そんな傾向が、昨季のプロ野球の結果からは見てとれる。
昨季、セ・リーグで最も盗塁が多かったのは25年ぶりのリーグ優勝を果たした広島の118。2位・東京ヤクルトの約1.4倍。パ・リーグも同様のことが言える。トップは10年ぶりの日本一を達成した北海道日本ハムの132で2位の福岡ソフトバンクの1.2倍。
「走塁の意識が変わればチームが変わる」
このコンセプトの下、チーム改革に取り組んでいるのが中日である。練習試合とオープン戦の6試合で17盗塁。走塁改革の先頭に立つのがヘッドコーチの森脇浩司だ。
オリックスの監督を務めたこともある森脇は2014年、巨人2軍守備走塁コーチに就任した。
前年、巨人2軍の盗塁数は60。それを2.5倍の152まで増やしたのである。
疑わしきは沈め――。
これが森脇の指導方針だった。
「もし一塁まで戻りかけたところで、ピッチャーが本塁に投げ、バッターがボテボテの三遊間のゴロを打ったとする。わざわざ戻ったりしなければ、かなり高い確率で二塁はセーフになる。だが戻ってから再スタートを切っても二塁はアウト。

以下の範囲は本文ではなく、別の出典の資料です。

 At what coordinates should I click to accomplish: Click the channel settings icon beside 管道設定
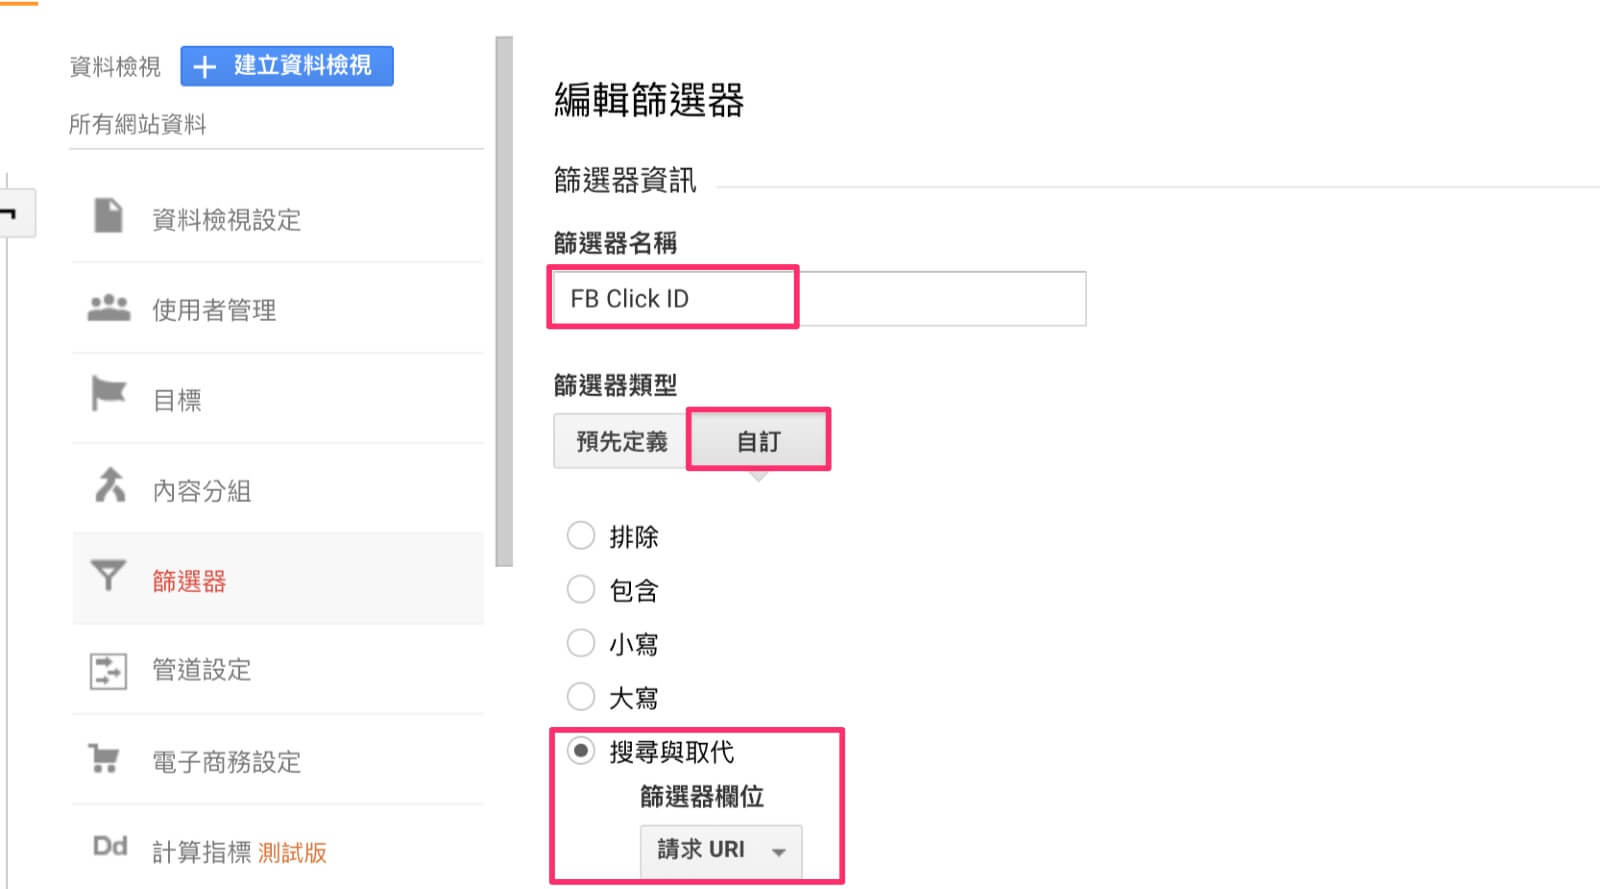(x=108, y=670)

下手したら併殺の危険性だってある」
広島と昨季最下位の中日との違いについてWBC日本代表メンバーでもある中日の平田良介から、こんな話を聞いた。
「次の塁を狙う姿勢の差。俊足の選手だけではなく、ベテランの新井貴浩さんまで妥協しない」
では広島と日本ハムは、なぜ走る意識が高いのか。広島・緒方孝市、日本ハム・栗山英樹。監督が2人とも俊足の外野手だったことに起因してはいまいか。
緒方は95年から3年連続で盗塁王に輝いた。栗山は主に控えだったが、代走で起用されるなど、足には光るものがあった。
野村克也の語録にこうある。「外野手出身監督に名将なし」
しかし、昨季の日本シリーズは、ともに外野手出身監督がチームを率いた。「走塁」をキーワードに、流れが変わりつつある。